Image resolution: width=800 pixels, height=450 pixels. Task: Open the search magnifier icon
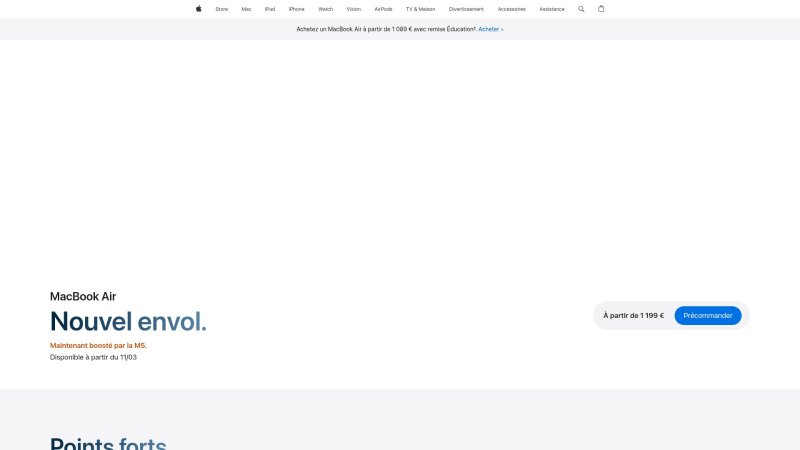(581, 9)
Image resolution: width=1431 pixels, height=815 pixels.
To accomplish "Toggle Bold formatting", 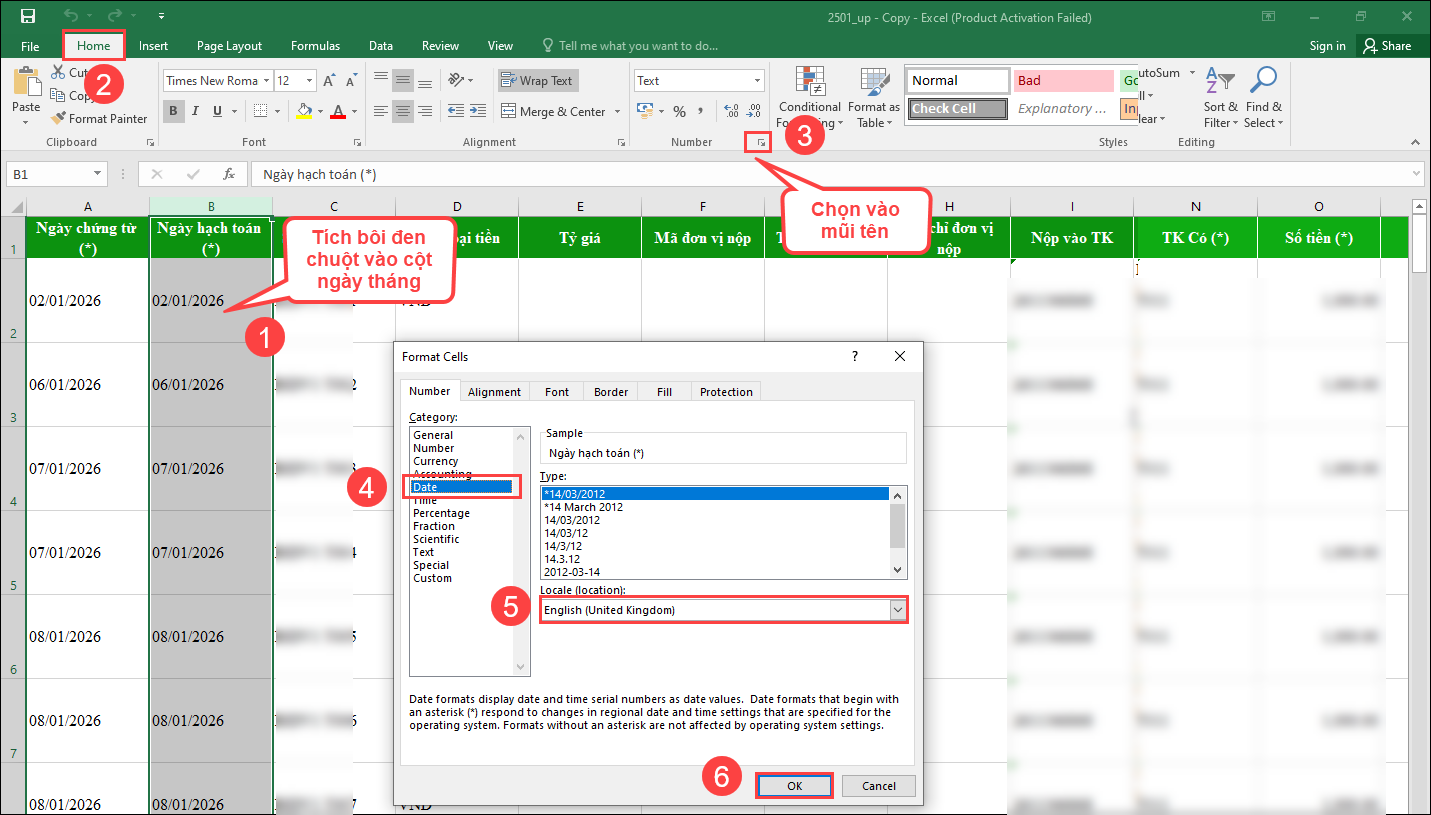I will point(174,111).
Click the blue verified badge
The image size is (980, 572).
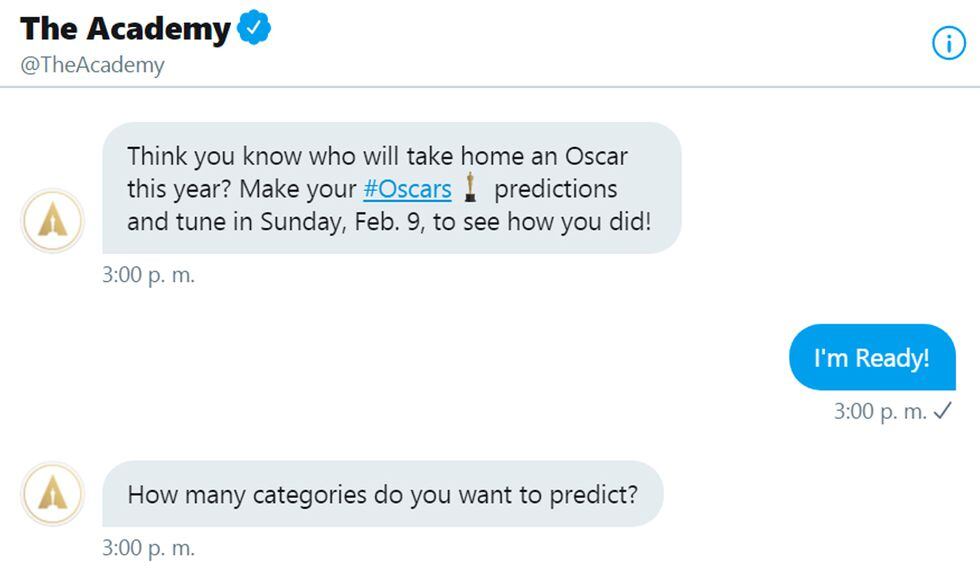tap(254, 28)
+--
DESCRIPTION OF THE TASK
Give back, exactly and with nothing added, the lines from the line with "Click the blue verified badge" through the final line of the data, both included; leave pictures out.

SOLVED PROBLEM
Click the blue verified badge
The image size is (980, 572).
tap(254, 28)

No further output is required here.